This PR fixes #2127 by adding a new function flux_future_fulfill_with(3), which allows a fulfilled future to be used to fulfill another future. This is what fulfill_next() in composite_future.c tried to do, but its scope was limited because it didn't have access to flux_future_t internals.

flux_future_fulfill_with(3) copies any fatal error, error result, or normal result into the destination future. It also "embeds" the source future into the target future, so that calls to flux_future_aux_get() can access the source future aux list. This allows futures that are a result of calls which use aux data as part of custom get() methods to work after flux_future_fulfill_with(3). This function steals a reference to the source future, so flux_future_destroy() should not be called on the source future after flux_future_fulfill_with() is called. (If this is confusing, the function could just take a reference instead)

The destination future also "steals" the valid result by copying the result's destructor into its result structure, nullifying the destructor in the source future. This is so that multiple fulfillment can work properly, since once flux_future_reset() is called on the source future, a result pending in the destination future may point to invalid memory.

Finally, composite_future.c:fulfill_next() was updated to use flux_future_fulfill_with() to get these benefits, allowing flux_future_and_then(3) to be used with flux_kvs_lookup(3) and other functions that return futures and make use of the aux data in flux_future_t.

@garlick

This comment has been minimized.

Copy link
Member

commented Apr 17, 2019

Nicely done. I'm fine with pulling this in if you're ready.

@trws

This comment has been minimized.

Copy link
Member

commented Apr 17, 2019

This certainly seems to work. The example I was playing with, re-factored to correctly represent and_then and correctly type the intermediate futures, now runs correctly to completion it seems:

    let mut composite = h.kvs_lookup("", 0, "thing")?
        .and_then(|fi| {
            eprintln!("kvs result:{:?}", fi.lookup_get()?);
            h.kvs_lookup("", 0, "other_thing")
        })?
        .and_then(|fi| {
            eprintln!("kvs result2:{:?}", fi.lookup_get()?);
            h.kvs_lookup("", 0, "other_thing")
        })?
        .then(|f| {
            // f is strongly typed with kvs future methods
            println!("kvs result3:{:?}", f.lookup_get().unwrap());
        })?;

The only odd thing, which may have nothing to do with this, is that tacking a wait_for(-1) on the end gives me a "no such file or directory" error as soon as the composite future gets there. If I swap that for a reactor_run, everything works fine seemingly. That happens with or without this patch though, so I'm not sure it should delay merging this.

@grondo

This comment has been minimized.

Copy link
Contributor Author

commented Apr 18, 2019

Hold off, I'll throw in a fix for #2135 as well in here.
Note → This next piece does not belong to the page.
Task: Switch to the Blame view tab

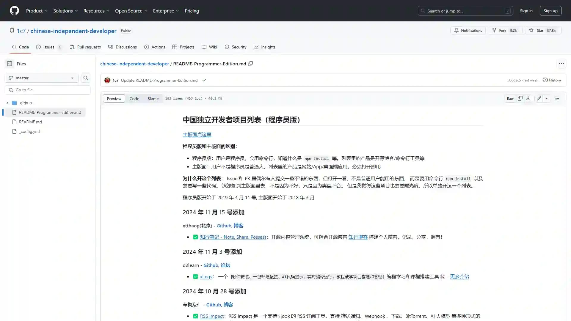Action: (x=153, y=98)
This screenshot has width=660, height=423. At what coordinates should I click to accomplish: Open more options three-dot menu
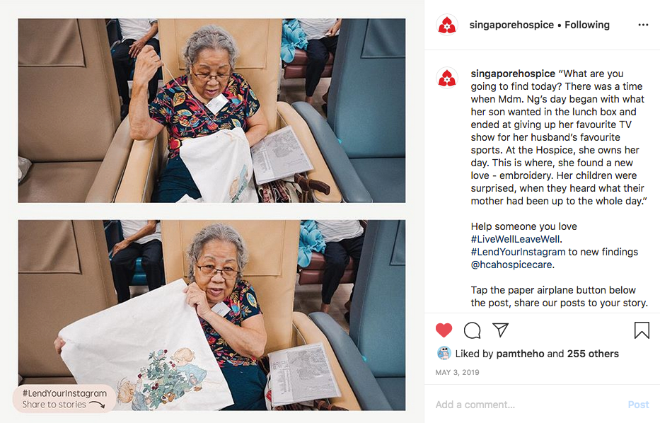pos(643,25)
And I'll try to see if I can reproduce and possibly fix the issue described by @trws above as well.

@grondo grondo force-pushed the grondo:issue#2127 branch from b51ed38 to b58a2f6 Apr 19, 2019
@grondo

This comment has been minimized.

Copy link
Contributor Author

commented Apr 19, 2019

Forced a push here changing the ownership semantics of flux_future_continue_with(3). It was insanity to have this function steal the reference to the source future p, especially when the function could be called internally as a result of another operation.

The function now takes a reference to the source future, and thus fulfill_next() in the composite future code is safe to destroy the future (releasing the implicit reference taken by flux_future_continue(3), which makes more logical sense)

I'm still working on support for #2135

@grondo

This comment has been minimized.

Copy link
Contributor Author

commented Apr 19, 2019

There is actually a tricky memory management case I ran across here while trying to implement a fix for #2135.

If a user registers a flux_future_and_then(3) callback on a future f, there is already a fallback case when f is fulfilled with an error. When there is no or_then() callback registered, the fall through immediately uses f to fulfill the next future in the chain so that the error is propagated to either the final future in the chain or the next or_then() callback.

The problem is that futures are typically destroyed in their continuations immediately after the result is used, or for chained futures after flux_future_continue (f, next) is called. The proposed fall back (and the existing one) don't give the user a chance to destroy the future f after it is propagated.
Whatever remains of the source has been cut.